WHAT YOU ARE ASKED TO DO - Exactly as written, copy the lines of the data below from the first through the one containing "The School Day Timetable (101, 334)".

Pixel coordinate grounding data
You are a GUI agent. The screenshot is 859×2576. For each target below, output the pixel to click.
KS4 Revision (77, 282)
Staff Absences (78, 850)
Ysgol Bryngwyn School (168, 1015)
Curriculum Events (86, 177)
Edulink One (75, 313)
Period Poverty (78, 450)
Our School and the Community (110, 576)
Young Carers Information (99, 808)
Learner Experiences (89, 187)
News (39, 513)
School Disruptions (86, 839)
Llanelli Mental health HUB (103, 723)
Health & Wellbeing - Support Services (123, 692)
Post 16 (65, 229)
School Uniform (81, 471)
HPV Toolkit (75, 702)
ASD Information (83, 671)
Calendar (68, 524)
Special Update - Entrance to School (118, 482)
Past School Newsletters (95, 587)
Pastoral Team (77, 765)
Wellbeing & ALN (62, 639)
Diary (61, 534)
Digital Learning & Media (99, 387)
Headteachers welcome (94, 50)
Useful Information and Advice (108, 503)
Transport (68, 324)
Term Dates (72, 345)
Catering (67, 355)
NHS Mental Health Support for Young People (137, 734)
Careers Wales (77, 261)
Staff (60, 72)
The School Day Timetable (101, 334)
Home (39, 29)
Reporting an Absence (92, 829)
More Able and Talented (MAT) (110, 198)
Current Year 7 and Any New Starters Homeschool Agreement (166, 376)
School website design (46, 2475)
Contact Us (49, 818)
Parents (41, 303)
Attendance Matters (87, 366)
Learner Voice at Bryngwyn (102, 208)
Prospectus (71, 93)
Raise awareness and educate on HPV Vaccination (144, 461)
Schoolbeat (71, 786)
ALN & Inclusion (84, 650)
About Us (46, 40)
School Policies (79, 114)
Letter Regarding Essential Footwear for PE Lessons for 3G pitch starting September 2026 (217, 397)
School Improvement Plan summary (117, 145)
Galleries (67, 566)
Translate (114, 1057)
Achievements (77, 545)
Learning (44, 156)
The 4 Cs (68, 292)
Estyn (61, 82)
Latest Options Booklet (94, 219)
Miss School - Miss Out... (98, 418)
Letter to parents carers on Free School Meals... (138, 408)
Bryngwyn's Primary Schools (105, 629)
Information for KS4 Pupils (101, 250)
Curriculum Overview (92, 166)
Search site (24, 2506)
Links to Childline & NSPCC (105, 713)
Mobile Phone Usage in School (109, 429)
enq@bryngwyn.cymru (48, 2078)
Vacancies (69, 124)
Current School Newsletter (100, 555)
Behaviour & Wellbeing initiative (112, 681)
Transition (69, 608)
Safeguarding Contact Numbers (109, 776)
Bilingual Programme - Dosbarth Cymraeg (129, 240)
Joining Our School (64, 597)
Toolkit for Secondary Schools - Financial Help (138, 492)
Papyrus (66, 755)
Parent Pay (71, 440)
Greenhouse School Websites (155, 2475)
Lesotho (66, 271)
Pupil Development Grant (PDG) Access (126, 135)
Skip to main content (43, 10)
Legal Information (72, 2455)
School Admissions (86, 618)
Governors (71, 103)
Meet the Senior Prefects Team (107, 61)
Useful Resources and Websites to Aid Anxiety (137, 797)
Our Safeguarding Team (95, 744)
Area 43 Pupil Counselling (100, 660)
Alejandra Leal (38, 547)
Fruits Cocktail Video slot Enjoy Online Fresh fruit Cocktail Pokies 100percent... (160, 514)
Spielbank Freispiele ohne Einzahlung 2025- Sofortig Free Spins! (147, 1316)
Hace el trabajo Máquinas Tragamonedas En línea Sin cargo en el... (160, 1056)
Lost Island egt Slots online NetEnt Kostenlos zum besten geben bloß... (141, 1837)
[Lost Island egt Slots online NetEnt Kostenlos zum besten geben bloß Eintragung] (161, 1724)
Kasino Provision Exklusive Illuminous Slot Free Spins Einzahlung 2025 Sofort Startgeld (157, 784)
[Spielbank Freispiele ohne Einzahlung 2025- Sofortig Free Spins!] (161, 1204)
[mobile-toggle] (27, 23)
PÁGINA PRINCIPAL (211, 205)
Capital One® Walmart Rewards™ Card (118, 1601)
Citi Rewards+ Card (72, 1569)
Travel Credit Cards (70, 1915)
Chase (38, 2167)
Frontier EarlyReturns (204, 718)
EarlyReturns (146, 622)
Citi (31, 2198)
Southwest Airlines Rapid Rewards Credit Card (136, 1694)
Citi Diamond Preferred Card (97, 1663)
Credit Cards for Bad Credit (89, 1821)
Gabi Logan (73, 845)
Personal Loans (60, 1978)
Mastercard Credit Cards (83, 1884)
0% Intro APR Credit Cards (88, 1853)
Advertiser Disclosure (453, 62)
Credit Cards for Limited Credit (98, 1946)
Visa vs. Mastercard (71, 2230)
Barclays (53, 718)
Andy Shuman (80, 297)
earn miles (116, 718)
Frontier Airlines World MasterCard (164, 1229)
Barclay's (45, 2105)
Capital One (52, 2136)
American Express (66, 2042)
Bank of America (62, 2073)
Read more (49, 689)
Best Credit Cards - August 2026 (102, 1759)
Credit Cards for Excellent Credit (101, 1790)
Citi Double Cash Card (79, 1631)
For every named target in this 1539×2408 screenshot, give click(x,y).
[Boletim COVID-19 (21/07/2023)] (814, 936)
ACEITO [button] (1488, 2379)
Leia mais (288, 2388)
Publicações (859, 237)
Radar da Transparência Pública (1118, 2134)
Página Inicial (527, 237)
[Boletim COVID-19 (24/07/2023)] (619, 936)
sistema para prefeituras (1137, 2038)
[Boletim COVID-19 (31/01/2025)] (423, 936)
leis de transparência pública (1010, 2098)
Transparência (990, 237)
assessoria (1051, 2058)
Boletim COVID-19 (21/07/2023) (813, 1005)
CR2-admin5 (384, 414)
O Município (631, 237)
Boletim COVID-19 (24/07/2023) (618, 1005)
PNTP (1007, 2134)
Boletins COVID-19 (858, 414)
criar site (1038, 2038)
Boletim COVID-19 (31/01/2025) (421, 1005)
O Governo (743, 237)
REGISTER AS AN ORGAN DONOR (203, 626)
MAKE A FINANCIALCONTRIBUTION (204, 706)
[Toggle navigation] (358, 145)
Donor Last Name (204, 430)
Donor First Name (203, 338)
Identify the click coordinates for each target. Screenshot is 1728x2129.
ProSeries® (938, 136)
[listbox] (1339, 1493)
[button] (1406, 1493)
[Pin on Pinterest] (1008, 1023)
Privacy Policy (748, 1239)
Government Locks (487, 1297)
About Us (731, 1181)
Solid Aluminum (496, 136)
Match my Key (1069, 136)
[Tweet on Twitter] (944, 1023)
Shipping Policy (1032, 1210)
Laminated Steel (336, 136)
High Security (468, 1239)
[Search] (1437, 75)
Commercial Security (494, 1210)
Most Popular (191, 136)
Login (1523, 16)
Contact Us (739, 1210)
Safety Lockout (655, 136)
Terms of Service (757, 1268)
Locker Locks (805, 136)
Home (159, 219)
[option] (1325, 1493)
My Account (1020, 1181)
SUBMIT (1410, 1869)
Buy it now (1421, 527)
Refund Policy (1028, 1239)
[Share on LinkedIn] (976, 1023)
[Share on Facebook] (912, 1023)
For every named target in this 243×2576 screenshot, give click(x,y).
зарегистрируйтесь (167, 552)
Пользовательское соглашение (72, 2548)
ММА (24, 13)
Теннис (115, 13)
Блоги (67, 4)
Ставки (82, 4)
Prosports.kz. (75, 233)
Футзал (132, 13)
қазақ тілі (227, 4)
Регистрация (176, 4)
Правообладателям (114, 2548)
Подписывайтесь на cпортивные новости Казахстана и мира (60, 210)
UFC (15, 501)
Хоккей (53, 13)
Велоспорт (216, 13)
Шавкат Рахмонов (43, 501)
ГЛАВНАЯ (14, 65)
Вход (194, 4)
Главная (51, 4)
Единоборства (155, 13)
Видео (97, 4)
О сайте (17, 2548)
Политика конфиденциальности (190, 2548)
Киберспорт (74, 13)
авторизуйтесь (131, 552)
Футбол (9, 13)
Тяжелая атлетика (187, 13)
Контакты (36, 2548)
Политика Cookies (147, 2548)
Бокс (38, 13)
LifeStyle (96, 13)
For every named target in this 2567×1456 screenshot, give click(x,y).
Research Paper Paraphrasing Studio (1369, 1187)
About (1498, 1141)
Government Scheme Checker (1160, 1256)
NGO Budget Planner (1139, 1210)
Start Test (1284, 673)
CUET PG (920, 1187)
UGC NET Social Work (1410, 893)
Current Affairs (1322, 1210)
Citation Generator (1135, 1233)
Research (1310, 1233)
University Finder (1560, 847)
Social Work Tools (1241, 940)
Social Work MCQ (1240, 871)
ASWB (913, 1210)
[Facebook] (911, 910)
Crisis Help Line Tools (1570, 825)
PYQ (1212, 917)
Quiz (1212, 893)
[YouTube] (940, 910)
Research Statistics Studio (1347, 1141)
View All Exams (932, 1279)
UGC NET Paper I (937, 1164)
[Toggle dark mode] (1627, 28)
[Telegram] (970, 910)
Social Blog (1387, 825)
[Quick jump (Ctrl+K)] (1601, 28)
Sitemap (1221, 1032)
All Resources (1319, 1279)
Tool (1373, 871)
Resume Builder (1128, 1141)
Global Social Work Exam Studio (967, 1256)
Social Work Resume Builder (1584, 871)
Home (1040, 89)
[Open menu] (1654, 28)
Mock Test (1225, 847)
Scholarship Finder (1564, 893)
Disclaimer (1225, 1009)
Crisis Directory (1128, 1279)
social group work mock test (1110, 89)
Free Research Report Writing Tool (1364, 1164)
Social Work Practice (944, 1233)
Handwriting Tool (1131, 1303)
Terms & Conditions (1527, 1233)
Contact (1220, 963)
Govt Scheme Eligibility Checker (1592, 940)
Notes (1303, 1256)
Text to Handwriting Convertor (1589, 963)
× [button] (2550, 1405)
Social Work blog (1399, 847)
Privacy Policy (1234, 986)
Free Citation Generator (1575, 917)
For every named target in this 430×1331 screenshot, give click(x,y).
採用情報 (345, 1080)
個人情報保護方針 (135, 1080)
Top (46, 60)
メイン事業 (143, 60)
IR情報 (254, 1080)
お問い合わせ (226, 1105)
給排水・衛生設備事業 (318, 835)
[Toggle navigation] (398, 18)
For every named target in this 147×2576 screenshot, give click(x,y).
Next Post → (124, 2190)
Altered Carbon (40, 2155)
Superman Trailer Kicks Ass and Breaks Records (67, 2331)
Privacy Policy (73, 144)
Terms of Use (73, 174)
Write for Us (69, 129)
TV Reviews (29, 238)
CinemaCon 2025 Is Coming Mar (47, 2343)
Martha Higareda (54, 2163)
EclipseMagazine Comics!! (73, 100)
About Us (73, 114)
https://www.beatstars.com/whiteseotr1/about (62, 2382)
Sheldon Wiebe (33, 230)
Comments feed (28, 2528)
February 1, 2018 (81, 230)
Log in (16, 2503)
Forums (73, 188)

RESPONSE BOX -
You are a GUI agent. The screenshot is 859×2576. For each target below, output the pixel to click.
KS4 Revision (77, 282)
Staff Absences (78, 850)
Ysgol Bryngwyn School (168, 1015)
Curriculum Events (86, 177)
Edulink One (75, 313)
Period Poverty (78, 450)
Our School and the Community (110, 576)
Young Carers Information (99, 808)
Learner Experiences (89, 187)
News (39, 513)
School Disruptions (86, 839)
Llanelli Mental health HUB (103, 723)
Health & Wellbeing - Support Services (123, 692)
Post 16 (65, 229)
School Uniform (81, 471)
HPV Toolkit (75, 702)
ASD Information (83, 671)
Calendar (68, 524)
Special Update - Entrance to School (118, 482)
Past School Newsletters (95, 587)
Pastoral Team (77, 765)
Wellbeing & ALN (62, 639)
Diary (61, 534)
Digital Learning & Media (99, 387)
Headteachers welcome (94, 50)
Useful Information and Advice (108, 503)
Transport (68, 324)
Term Dates (72, 345)
Catering (67, 355)
NHS Mental Health Support for Young People (137, 734)
Careers Wales (77, 261)
Staff (60, 72)
The School Day Timetable (101, 334)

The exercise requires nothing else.